• EXCERPTED TEXT:
**********

What I get from a quick glance at SO is:

  • They've been apparently inundated by a high volume of ML-generated activity. If we saw that here perhaps it would be a problem, but we haven't so far.
  • One of the main complaints is that it's "easy to make bad answers, but hard to tell they're bad." If you just paste in a block of code, you need what's essentially a code review to tell whether the answer is useful. A music answer might be easier to tell whether it's kinda good, truly useful, or off base.

It's interesting to look at your experiment. The AI answer is full of good information, and I might upvote it for "this is no replacement for good posture," but it's ultimate answer to "do I need them" is basically "Well, some do ok with them and some without, ask your teacher." Which is kind of a non-answer. The wishy-washiness is cloaked by extra info that wasn't actually asked for.

As it is, this is not a useless answer, and is certainly better than some human-generated ones. But it wouldn't win a ton of votes. I think it would be clear enough that someone a user generated content outside their actual knowledge if they were asked to clarify or challenged on details and couldn't respond. To my mind, if it's a lousy answer, it will get ignored; if it's an ok answer, then the more the merrier, and if it's actually a good answer, then why not!

**********

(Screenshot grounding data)
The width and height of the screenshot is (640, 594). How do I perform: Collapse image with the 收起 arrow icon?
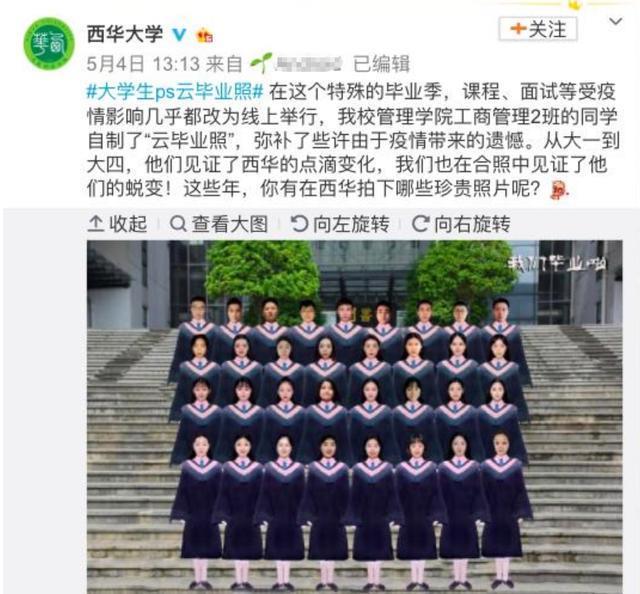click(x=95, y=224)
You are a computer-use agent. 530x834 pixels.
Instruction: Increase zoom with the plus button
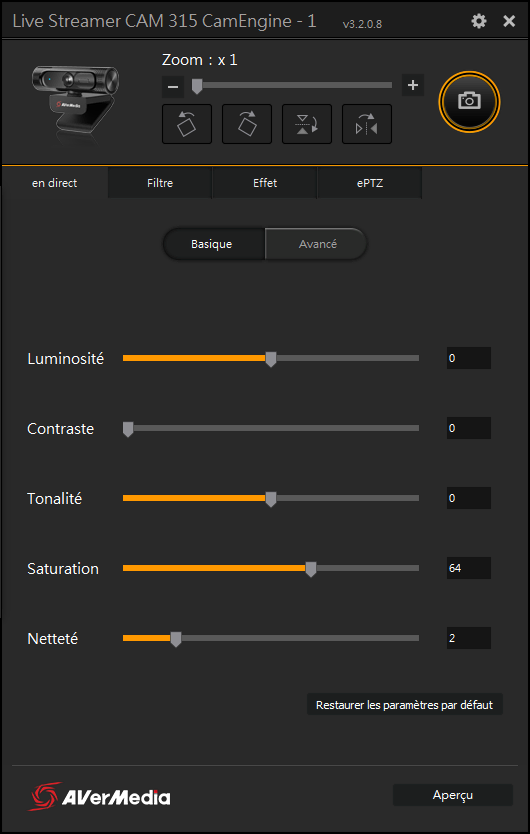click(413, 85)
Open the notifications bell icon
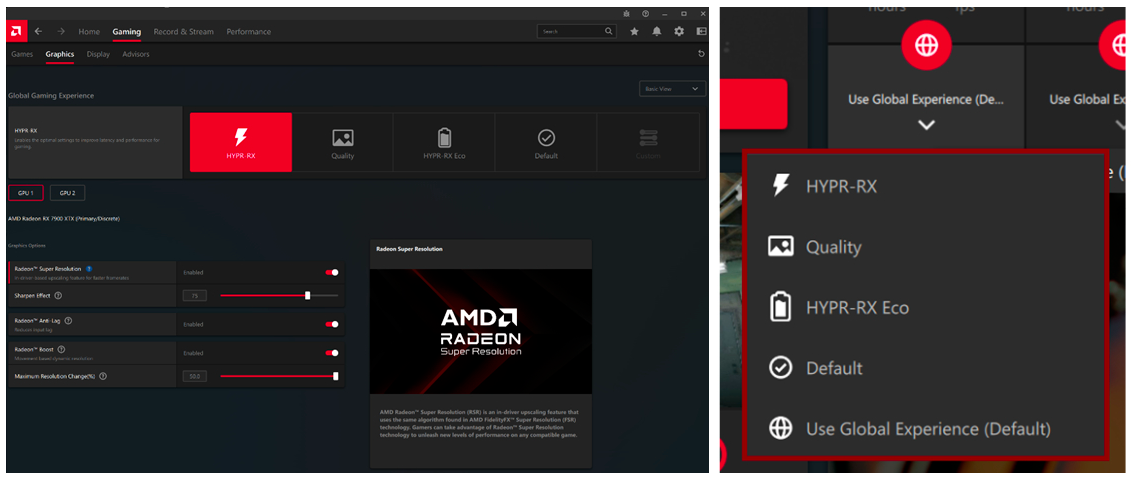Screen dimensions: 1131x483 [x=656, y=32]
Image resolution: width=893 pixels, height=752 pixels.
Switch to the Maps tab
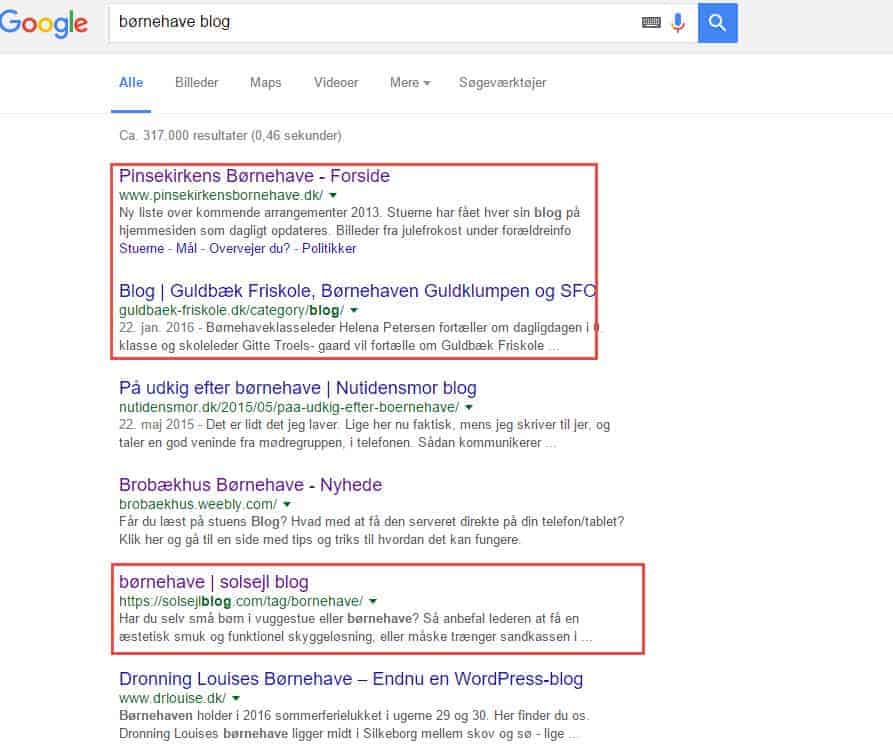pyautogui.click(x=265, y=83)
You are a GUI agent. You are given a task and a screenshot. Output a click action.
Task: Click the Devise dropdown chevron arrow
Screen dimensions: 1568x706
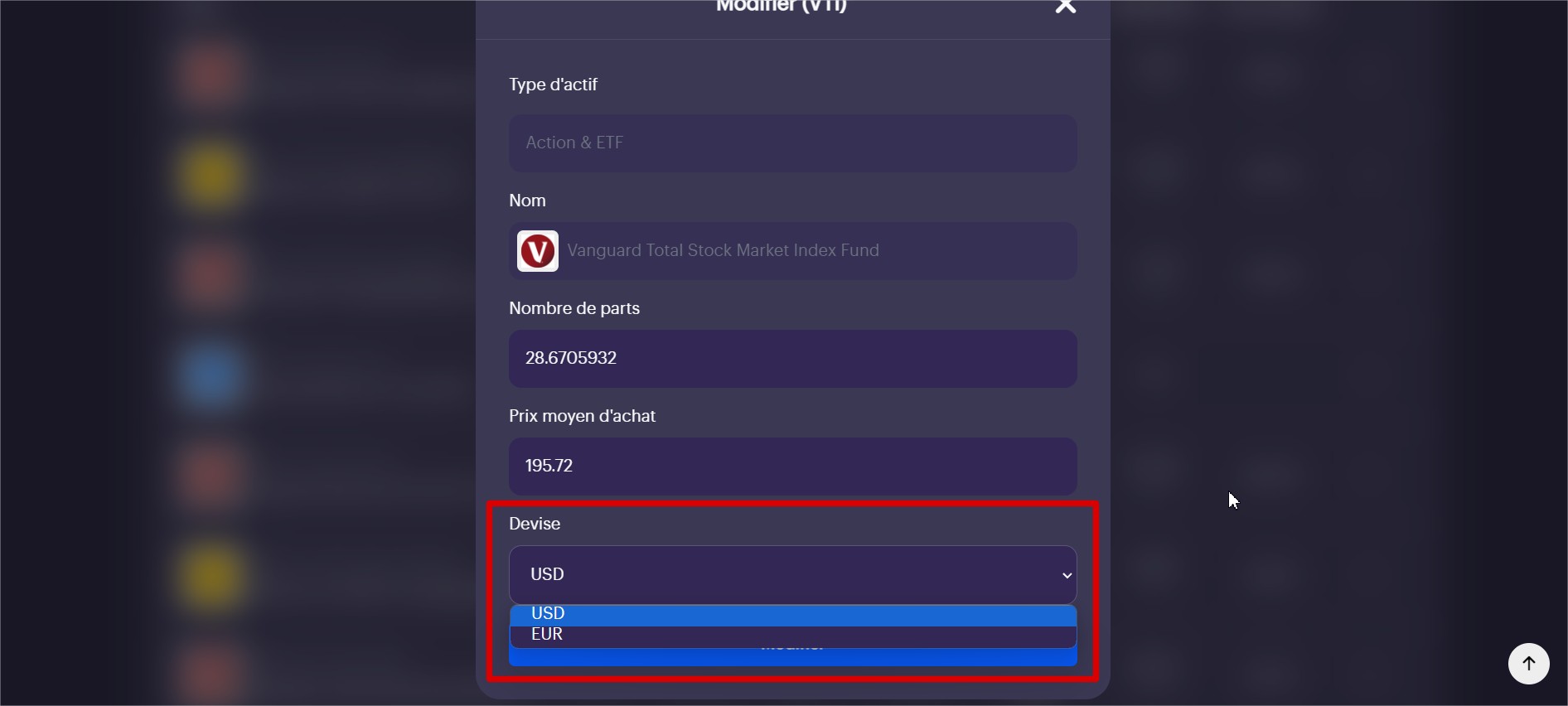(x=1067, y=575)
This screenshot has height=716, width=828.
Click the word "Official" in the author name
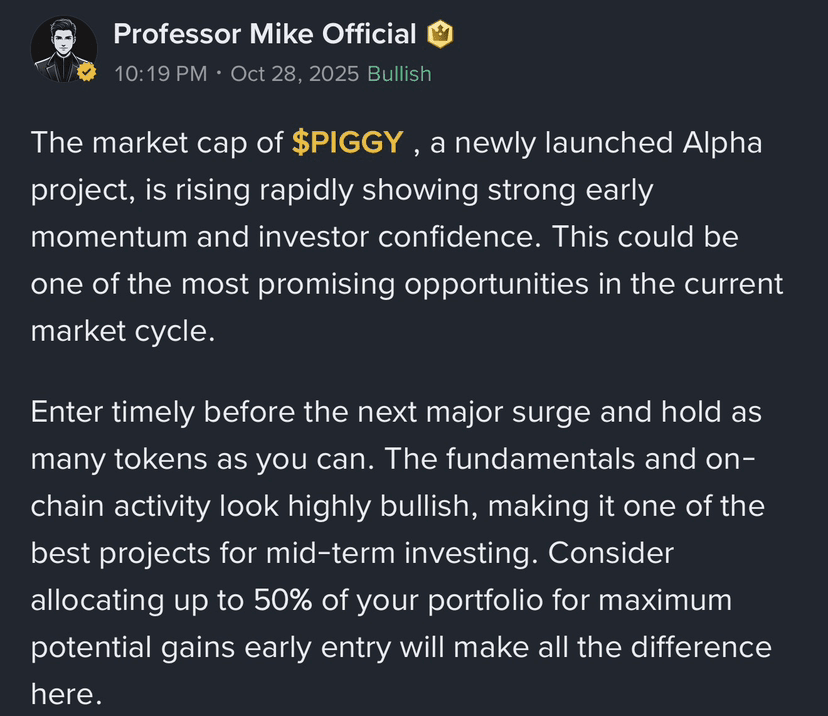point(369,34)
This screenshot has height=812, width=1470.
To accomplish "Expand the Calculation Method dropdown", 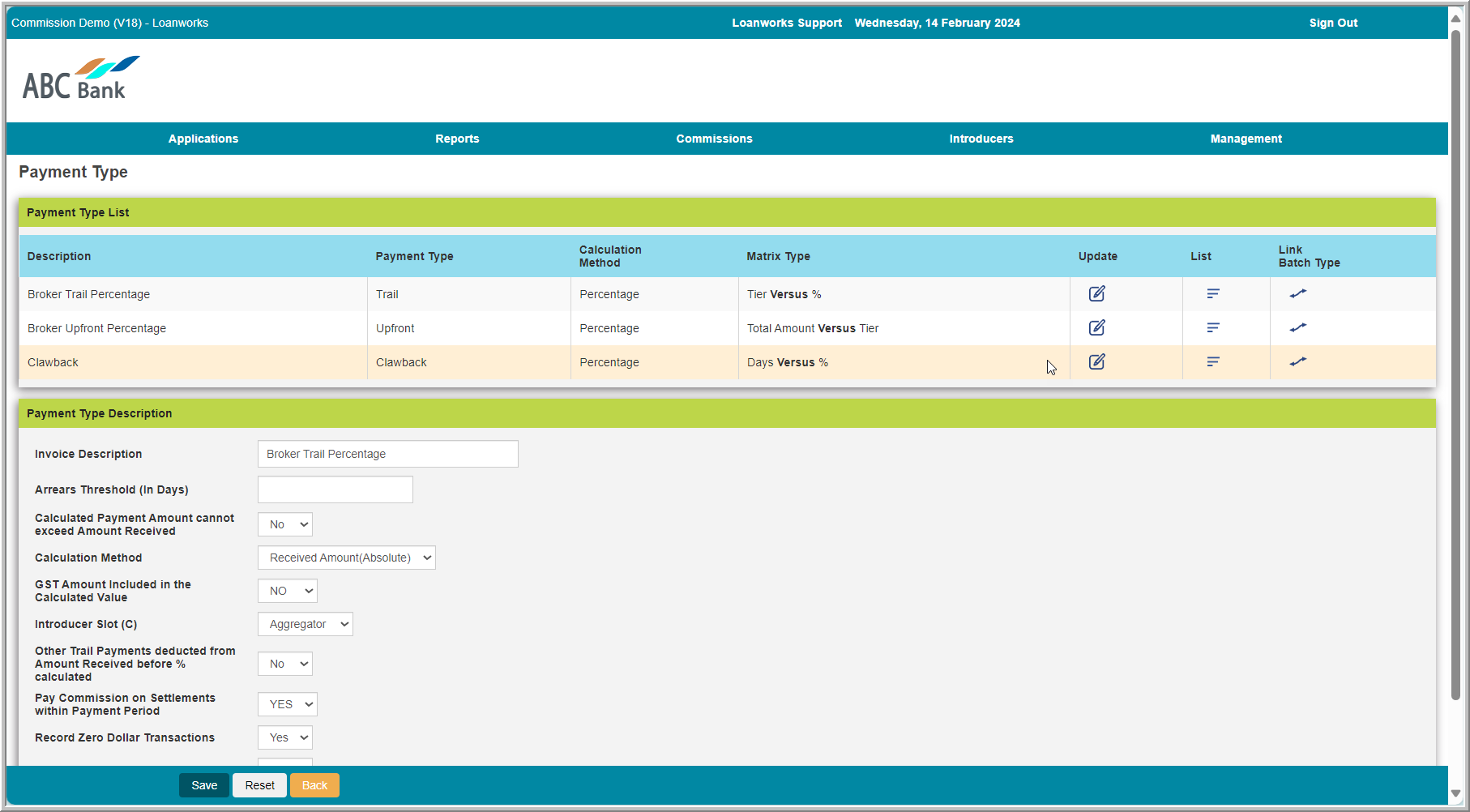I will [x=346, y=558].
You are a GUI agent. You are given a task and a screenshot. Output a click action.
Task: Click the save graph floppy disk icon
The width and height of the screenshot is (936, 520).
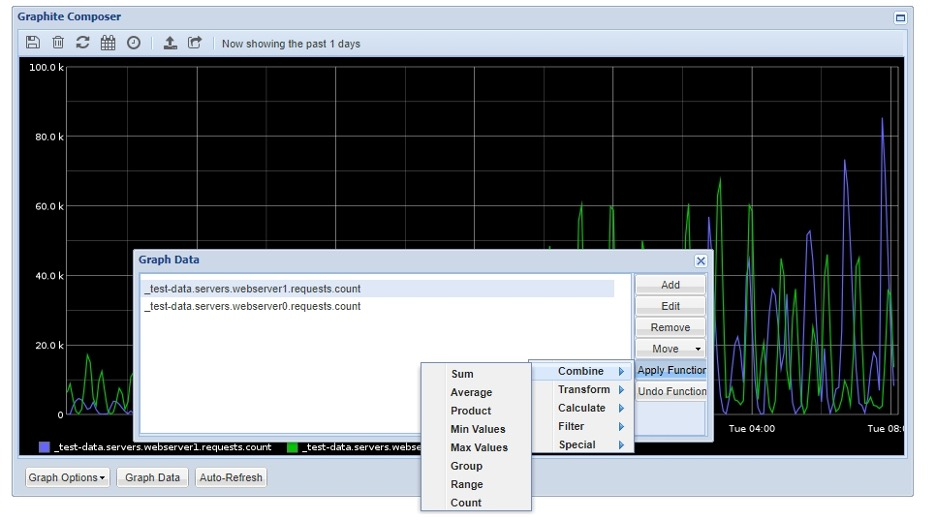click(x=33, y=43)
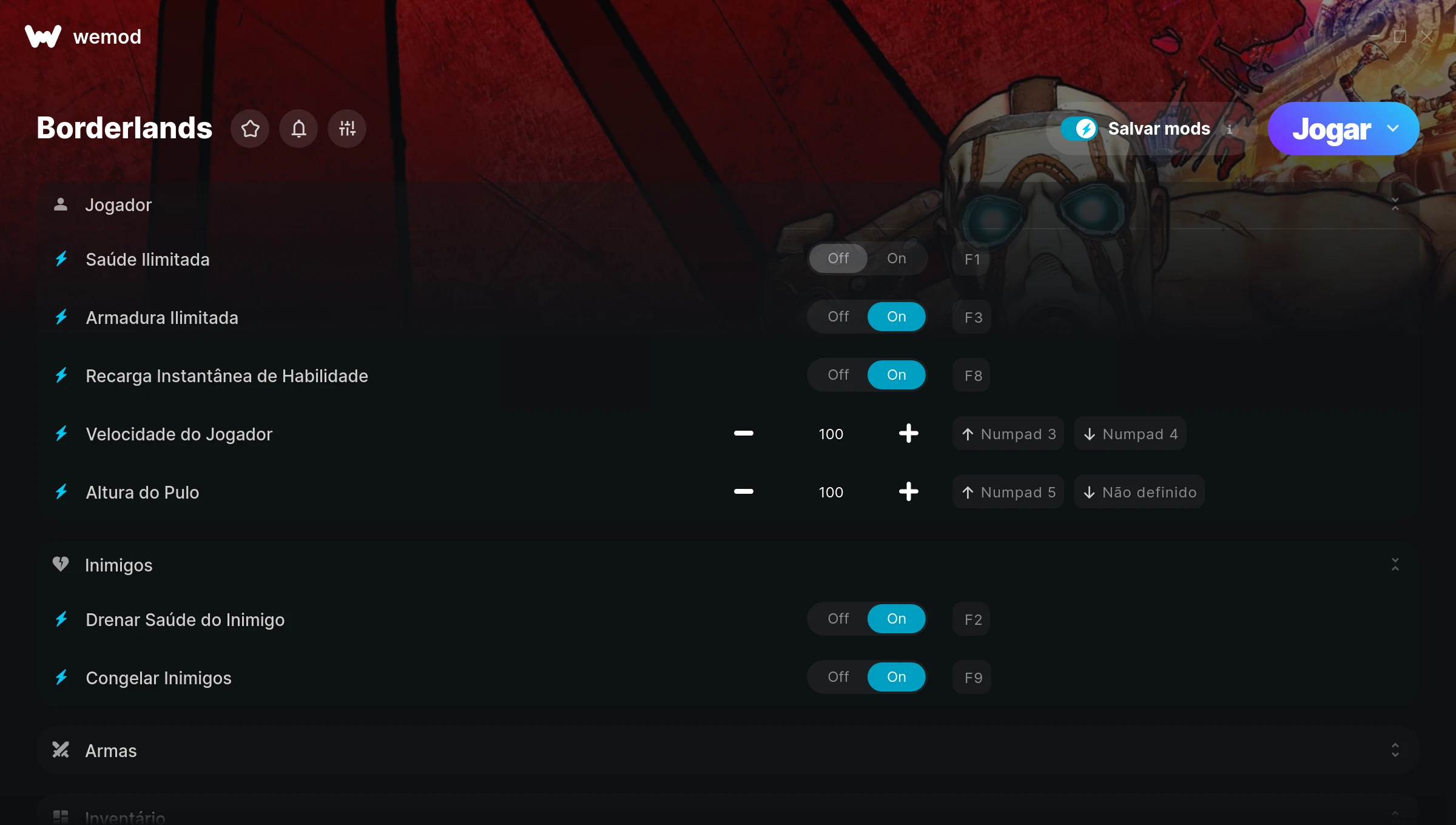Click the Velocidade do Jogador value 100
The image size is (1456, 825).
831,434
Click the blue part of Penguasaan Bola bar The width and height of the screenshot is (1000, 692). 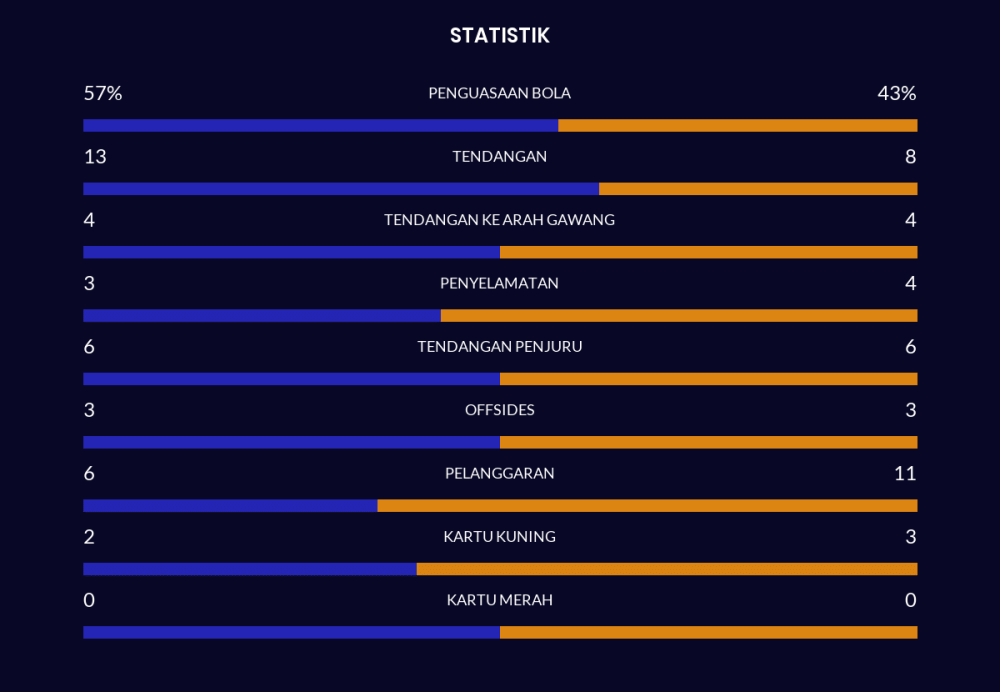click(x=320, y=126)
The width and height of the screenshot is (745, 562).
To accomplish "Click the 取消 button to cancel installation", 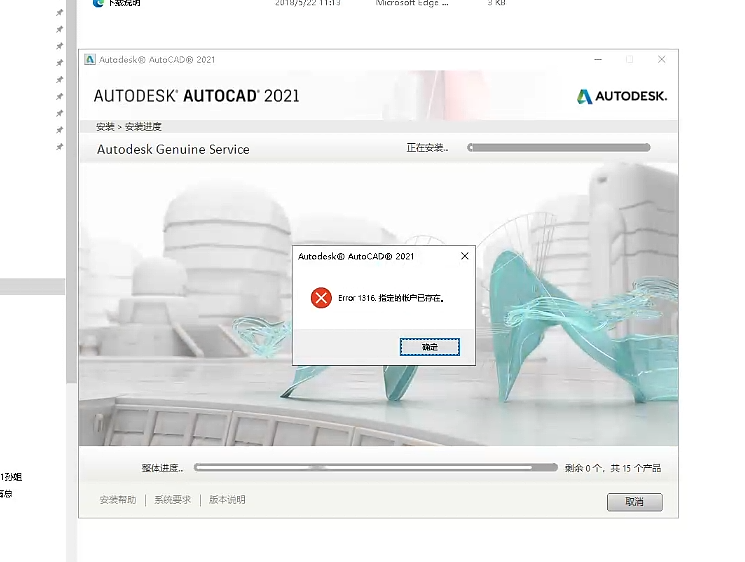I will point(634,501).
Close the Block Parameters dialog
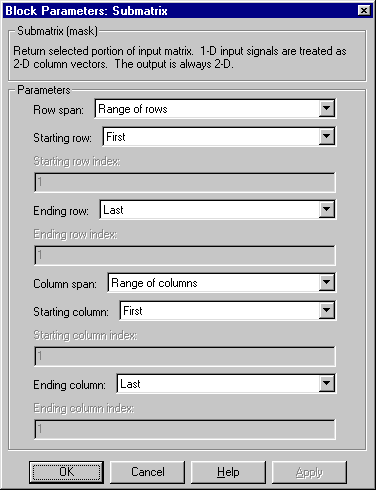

**********

• WHAT IS NEEDED:
Reproduce the part of the text on AI-generated answers starting with "What I get from" and going on through "or off base.". These rows were taken from a separate source and have no connection to the text.

• SOLUTION TO THIS EXERCISE:
What I get from a quick glance at SO is:

  • They've been apparently inundated by a high volume of ML-generated activity. If we saw that here perhaps it would be a problem, but we haven't so far.
  • One of the main complaints is that it's "easy to make bad answers, but hard to tell they're bad." If you just paste in a block of code, you need what's essentially a code review to tell whether the answer is useful. A music answer might be easier to tell whether it's kinda good, truly useful, or off base.